ABSTRACT

Ever since the first printers with misguided zeal dipped an innocent world in ink, those books have been truly popular which reflected faithfully and enthusiastically the foibles and delusions of the hour. This is what is called ‘keeping abreast with the spirit of the times’, and we have only to look around us at present to see the principle at work. With an arid and dreary realism chilling us to the heart’ and sad-voiced novelists entreating us at every turn to try to cultivate religious doubts, fiction has ceased to be a medium of delight. Even nihilism, which is the only form of relief that true earnestness permits, is capable of being overstrained, and some narrowly conservative people are beginning to ask themselves already whether this new development of ‘murder as a fine art’ has not been sufficiently encouraged. Out of the midst of the gloom, out of the confusion and depression of conflicting forms of seriousness, rises from London a voice, clear, languid, musical, shaken with laughter, and speaking in strange sweet tones of art and beauty, and of that finer criticism which is one with art and beauty, and claims them forever as its own. The voice comes from Mr.
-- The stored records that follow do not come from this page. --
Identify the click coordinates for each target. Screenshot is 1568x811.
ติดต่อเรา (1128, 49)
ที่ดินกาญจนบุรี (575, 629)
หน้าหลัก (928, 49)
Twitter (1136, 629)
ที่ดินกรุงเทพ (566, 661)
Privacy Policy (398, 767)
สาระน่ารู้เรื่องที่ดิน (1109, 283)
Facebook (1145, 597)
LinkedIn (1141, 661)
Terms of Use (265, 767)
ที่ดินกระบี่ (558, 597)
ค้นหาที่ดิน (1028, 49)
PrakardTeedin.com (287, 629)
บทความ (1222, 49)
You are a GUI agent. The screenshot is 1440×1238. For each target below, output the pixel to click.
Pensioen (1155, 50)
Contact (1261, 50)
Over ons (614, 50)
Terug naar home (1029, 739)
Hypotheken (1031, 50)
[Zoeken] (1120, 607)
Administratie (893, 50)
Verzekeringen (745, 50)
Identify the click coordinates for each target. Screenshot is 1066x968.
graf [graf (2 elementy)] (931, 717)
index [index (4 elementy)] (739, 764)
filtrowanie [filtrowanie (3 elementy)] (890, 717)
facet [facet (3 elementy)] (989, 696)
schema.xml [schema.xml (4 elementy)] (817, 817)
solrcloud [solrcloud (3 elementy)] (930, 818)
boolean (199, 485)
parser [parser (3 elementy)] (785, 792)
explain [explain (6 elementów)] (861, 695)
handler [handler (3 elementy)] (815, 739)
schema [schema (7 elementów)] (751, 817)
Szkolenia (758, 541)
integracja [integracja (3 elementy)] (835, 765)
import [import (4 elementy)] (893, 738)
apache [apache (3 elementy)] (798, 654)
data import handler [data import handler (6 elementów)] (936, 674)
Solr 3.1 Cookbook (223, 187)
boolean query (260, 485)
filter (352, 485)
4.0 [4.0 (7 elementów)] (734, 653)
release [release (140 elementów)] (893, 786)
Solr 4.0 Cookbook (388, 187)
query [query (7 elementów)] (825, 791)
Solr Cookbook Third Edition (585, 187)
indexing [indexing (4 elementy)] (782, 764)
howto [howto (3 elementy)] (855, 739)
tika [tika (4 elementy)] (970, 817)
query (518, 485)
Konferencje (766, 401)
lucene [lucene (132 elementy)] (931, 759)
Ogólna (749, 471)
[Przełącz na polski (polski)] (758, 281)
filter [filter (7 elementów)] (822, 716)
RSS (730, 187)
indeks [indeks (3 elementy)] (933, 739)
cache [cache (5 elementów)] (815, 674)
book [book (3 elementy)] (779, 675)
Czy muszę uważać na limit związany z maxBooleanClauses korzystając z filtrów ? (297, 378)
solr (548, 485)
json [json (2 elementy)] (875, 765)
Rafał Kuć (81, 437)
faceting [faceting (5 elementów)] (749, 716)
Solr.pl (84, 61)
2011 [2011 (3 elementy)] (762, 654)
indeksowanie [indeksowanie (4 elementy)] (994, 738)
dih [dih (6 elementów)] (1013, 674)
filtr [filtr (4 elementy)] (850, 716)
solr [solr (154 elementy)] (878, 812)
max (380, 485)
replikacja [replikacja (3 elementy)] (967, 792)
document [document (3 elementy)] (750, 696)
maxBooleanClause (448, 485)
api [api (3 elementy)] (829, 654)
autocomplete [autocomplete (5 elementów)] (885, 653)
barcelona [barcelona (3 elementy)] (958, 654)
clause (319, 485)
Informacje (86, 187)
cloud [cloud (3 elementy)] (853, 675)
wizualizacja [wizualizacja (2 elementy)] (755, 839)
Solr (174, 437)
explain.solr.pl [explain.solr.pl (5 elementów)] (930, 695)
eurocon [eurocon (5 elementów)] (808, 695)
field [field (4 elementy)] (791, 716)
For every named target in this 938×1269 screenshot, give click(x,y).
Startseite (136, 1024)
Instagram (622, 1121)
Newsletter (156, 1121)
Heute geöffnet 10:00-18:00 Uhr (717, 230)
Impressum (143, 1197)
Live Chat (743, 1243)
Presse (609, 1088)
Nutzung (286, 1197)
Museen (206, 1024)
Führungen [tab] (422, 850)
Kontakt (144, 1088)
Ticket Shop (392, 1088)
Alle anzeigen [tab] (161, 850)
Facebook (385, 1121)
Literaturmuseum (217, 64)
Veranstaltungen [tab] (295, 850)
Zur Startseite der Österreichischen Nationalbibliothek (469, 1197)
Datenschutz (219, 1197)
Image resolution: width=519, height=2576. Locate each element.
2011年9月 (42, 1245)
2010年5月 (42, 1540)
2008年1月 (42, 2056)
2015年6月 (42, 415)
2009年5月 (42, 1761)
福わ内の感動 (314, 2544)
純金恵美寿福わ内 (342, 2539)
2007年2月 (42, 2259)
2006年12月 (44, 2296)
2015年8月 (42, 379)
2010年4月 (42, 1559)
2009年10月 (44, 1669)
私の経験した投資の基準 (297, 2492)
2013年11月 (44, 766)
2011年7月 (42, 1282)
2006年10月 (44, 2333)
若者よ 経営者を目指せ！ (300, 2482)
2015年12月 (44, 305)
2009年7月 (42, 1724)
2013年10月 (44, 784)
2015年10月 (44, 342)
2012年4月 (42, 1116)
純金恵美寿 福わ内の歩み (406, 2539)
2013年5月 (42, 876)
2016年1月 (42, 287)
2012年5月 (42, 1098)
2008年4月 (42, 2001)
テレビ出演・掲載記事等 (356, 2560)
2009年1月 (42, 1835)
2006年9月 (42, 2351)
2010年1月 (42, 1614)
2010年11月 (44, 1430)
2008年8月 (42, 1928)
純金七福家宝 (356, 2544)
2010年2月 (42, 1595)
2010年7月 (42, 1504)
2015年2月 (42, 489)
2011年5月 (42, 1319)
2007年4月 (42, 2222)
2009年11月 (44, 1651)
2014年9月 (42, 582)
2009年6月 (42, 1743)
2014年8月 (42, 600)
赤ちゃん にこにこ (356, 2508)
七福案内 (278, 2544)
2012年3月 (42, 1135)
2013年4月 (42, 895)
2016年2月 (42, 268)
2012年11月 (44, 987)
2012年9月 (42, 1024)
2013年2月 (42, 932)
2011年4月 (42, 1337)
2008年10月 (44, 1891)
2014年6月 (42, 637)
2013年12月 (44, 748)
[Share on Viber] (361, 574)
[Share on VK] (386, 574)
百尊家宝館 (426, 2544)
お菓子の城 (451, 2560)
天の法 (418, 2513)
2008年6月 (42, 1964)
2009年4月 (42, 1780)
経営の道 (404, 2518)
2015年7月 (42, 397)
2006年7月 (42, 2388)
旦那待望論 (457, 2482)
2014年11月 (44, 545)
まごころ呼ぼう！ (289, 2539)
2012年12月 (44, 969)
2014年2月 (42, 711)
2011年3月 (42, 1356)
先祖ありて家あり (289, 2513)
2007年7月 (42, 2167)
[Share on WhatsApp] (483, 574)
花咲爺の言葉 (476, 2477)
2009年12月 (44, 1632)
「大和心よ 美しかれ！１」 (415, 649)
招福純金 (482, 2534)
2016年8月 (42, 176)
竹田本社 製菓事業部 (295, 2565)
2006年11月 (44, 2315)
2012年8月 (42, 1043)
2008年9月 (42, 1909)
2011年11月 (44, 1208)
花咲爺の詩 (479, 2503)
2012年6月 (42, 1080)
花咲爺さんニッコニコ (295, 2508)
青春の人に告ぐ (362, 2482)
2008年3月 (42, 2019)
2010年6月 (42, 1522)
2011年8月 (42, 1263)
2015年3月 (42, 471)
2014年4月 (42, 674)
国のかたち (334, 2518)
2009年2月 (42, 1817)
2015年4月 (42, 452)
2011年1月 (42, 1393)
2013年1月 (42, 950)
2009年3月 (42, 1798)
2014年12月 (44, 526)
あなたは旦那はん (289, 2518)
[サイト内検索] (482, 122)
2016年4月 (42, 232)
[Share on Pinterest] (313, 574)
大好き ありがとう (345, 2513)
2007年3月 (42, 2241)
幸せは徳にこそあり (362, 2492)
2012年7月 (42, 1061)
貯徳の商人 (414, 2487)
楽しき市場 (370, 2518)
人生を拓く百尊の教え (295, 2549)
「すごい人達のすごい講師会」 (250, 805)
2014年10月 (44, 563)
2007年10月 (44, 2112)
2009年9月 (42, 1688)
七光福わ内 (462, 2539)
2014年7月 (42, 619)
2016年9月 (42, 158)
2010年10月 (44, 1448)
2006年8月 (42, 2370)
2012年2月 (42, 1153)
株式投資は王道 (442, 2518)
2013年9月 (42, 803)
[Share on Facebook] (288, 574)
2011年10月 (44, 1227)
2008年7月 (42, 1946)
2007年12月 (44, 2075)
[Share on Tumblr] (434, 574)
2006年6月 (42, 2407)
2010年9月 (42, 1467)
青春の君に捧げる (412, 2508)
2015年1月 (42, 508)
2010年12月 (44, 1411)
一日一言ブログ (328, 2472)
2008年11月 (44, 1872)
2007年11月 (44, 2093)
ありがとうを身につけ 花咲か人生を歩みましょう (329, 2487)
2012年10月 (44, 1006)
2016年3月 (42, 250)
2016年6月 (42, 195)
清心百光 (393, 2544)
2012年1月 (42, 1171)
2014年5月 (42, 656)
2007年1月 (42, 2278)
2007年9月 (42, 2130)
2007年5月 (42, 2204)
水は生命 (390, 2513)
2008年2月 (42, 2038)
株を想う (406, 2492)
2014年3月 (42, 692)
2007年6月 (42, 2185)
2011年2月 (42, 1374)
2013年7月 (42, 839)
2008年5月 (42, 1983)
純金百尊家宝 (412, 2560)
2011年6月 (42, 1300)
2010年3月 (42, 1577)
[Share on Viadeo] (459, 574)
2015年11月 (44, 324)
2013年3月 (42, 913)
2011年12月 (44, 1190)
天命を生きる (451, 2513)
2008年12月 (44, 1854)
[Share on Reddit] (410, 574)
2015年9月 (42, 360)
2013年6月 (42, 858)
Oscar Wilde, and few there are who listen to him, partly because his philosophy is alien to our prevalent modes of thought, and partly because of the perverse and paradoxical fashion in which he delights to give it utterance. People are more impressed by the way a thing is said than by the thing itself. A grave arrogance of demeanor, a solemn and self-assertive method of reiterating an opinion until it grows weighty with words, are weapons more convincing than any subtlety of argument. ‘As I have beforeexpressed to the still reverberating discontent of two continents,’ this is the mode in which the public loves to have a statement offered to its ears, that it may gape, and wonder, and acquiesce.